// the find
synthetichealth/synthea
Synthetic Patient Population Simulator
Synthea generates synthetic patient health records from birth to death, modeling conditions, medications, encounters, and insurance through configurable state-machine modules. It outputs FHIR R4/STU3/DSTU2, C-CDA, CSV, and Medicare claims formats. The target audience is healthcare software developers, researchers, and anyone who needs realistic but legally safe patient data for testing or ML training.

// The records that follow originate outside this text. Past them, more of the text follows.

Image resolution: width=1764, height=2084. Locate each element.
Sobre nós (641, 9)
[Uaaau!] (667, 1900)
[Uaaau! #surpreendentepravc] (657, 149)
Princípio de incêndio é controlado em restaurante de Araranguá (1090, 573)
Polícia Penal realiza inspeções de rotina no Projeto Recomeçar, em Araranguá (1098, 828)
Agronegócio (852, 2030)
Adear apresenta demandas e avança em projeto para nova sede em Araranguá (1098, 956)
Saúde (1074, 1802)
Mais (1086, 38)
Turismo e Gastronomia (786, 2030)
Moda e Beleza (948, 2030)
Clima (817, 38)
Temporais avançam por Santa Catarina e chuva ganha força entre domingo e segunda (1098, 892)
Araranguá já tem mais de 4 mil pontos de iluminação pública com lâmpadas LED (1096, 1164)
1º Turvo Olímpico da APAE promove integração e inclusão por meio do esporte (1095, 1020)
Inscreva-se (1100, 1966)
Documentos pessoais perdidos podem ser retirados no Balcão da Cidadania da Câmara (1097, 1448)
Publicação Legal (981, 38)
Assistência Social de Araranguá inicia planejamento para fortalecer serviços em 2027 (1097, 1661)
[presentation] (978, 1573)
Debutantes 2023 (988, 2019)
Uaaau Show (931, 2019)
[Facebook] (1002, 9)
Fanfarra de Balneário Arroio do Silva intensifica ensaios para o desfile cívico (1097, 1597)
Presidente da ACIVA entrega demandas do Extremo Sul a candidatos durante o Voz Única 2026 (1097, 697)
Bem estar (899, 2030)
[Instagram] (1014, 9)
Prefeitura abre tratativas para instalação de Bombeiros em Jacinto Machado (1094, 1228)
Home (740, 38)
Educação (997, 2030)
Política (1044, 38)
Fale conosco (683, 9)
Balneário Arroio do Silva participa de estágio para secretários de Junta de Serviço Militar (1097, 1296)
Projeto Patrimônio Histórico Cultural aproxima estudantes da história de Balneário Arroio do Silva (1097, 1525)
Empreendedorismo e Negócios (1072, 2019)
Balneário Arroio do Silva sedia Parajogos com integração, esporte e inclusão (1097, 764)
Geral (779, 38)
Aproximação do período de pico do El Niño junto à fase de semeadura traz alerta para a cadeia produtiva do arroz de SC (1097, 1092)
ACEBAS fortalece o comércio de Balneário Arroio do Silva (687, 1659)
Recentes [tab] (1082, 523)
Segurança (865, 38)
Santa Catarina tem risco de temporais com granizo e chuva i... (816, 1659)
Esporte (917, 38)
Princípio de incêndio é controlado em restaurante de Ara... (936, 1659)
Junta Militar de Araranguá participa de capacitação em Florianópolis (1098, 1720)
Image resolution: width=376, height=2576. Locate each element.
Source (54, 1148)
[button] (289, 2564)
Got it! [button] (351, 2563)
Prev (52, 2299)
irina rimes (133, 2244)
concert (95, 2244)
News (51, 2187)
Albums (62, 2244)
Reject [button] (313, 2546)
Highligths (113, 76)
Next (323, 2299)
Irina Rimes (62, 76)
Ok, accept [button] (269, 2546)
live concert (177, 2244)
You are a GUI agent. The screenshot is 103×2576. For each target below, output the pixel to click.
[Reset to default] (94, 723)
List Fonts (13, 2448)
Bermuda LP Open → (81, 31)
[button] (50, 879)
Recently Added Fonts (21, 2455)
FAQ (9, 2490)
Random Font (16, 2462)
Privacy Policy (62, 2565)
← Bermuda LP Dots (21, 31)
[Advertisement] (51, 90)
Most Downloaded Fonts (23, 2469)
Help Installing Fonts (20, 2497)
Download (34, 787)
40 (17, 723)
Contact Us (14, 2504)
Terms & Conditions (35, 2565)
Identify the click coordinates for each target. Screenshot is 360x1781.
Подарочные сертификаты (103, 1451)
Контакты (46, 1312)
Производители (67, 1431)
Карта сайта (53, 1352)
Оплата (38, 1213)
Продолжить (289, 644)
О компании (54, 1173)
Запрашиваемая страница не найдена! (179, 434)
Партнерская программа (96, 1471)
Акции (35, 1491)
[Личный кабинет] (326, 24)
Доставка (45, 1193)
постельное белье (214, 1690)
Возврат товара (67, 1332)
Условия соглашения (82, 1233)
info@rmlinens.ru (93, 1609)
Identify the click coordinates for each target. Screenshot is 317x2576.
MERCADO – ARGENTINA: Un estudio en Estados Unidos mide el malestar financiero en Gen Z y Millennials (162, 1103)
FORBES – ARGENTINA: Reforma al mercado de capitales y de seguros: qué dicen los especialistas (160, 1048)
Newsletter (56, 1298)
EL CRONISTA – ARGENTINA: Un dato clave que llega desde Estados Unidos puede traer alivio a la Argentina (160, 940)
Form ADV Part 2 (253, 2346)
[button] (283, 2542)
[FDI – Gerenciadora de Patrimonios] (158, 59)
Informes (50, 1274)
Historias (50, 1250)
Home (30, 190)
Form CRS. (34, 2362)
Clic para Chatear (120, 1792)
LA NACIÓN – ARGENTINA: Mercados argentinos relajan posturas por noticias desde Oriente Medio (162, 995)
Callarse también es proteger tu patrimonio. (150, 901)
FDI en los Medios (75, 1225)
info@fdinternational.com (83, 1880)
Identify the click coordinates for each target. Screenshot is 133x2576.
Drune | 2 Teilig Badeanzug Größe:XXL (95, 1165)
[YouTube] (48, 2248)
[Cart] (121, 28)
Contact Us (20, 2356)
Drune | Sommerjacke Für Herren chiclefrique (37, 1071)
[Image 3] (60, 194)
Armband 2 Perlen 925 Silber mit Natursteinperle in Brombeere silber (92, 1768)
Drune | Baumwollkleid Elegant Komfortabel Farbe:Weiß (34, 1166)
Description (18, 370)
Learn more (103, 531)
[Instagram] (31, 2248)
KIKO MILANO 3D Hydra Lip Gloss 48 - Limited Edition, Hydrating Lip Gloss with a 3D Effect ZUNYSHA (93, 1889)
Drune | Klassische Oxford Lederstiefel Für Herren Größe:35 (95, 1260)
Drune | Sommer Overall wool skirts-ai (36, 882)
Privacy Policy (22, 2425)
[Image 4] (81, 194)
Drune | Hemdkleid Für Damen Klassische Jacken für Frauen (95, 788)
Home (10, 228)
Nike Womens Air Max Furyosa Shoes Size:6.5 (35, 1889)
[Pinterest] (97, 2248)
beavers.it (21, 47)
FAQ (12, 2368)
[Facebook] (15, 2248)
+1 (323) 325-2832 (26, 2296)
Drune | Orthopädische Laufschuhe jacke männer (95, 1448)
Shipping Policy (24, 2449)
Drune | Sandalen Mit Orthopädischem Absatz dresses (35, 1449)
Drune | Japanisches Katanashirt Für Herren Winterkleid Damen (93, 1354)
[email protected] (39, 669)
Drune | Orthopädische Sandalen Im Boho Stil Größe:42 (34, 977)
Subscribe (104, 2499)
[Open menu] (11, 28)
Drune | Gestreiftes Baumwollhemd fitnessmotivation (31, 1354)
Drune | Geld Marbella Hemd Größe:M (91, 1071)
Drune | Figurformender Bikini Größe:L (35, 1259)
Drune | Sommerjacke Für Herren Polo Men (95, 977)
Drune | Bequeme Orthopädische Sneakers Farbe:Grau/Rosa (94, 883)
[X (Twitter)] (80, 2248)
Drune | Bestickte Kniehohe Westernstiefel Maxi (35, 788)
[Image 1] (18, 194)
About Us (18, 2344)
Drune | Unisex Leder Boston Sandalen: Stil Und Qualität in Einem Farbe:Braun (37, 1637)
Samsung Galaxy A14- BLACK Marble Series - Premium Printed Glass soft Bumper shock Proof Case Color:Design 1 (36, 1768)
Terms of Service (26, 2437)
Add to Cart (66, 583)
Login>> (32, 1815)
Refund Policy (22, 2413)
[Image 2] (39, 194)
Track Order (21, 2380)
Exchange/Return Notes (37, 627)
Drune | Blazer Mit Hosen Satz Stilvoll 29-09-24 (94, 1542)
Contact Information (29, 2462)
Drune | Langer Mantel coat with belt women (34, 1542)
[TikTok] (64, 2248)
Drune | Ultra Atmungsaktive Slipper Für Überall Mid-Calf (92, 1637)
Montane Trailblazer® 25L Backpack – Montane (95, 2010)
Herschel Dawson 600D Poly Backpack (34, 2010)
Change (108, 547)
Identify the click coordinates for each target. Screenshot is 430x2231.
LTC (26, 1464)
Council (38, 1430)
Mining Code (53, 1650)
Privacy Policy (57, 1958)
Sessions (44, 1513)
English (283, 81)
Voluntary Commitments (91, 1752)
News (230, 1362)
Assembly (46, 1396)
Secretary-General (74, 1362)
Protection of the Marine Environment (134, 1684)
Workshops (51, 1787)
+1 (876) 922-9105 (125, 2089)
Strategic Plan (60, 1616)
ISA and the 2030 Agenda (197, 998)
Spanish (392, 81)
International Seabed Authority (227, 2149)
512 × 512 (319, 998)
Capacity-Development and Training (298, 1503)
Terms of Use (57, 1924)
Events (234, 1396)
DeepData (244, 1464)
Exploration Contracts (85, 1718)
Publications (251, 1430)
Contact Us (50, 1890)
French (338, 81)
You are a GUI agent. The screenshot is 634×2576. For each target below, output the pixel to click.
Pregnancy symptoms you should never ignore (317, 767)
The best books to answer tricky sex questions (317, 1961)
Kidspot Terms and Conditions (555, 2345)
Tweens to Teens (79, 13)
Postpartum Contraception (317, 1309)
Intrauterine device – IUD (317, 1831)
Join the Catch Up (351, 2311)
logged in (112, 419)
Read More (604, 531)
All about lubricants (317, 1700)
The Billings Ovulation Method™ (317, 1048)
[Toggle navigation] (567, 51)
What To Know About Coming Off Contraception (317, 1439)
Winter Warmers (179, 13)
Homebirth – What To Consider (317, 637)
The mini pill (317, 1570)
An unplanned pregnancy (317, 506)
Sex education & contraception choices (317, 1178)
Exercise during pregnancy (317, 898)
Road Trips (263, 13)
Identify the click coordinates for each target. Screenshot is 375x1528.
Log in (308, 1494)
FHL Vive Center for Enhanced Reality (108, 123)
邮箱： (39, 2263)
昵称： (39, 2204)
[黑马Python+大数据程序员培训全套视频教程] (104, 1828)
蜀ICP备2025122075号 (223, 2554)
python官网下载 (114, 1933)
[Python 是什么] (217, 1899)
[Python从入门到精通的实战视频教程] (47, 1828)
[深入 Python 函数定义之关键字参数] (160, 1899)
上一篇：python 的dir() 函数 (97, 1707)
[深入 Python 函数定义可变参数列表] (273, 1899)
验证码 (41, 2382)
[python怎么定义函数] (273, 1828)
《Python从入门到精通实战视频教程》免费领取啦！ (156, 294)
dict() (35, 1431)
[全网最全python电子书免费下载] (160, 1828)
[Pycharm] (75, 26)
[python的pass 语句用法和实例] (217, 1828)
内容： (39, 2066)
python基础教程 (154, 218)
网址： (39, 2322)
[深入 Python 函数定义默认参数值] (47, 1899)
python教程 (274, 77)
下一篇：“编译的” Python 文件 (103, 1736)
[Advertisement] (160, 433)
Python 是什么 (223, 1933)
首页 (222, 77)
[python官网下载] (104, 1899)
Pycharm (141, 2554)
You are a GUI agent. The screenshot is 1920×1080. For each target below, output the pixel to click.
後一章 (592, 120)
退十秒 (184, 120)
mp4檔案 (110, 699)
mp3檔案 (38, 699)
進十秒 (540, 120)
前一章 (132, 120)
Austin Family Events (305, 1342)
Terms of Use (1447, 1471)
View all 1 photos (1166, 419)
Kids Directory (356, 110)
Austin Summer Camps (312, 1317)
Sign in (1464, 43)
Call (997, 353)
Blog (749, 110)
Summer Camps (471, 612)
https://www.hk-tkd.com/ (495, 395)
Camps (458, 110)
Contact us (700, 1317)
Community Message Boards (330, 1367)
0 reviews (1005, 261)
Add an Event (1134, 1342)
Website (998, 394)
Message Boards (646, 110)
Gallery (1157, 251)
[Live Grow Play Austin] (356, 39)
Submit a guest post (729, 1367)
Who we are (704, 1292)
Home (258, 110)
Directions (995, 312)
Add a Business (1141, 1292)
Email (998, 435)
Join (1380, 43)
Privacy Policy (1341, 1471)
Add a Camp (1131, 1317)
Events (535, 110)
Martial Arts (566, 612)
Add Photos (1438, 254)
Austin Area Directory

The Generic Module Framework lets you drop in JSON-defined disease workflows without touching Java, which makes it practical to add new conditions without understanding the whole engine. The export coverage is unusually broad — FHIR bulk ndjson, C-CDA, and CMS BB2 RIF format in one tool means you're not stitching together three separate generators. Demographics are census-backed and geography-aware, so generated populations have realistic age/race/income distributions tied to actual US zip codes rather than uniform random noise. The physiology simulator (ECG, cardiovascular models via SBSCL) goes deeper than most test-data tools, producing time-series vitals that behave like real sensor output.
It's US-only out of the box — all demographics, insurance models, and cost tables are American, so international healthcare researchers have to rebuild most of the configuration data from scratch. The module authoring experience is JSON state machines which get unwieldy fast for complex chronic disease progressions; there's no tooling to catch logical errors until you run the full simulation. Parallelism is coarse-grained: you scale by running multiple processes, not threads per patient, which makes generating millions of records on a single machine awkward. The CMS claims export (BB2 RIF) is powerful but the documentation is sparse relative to its complexity — expect to read the source code to understand what fields map to what.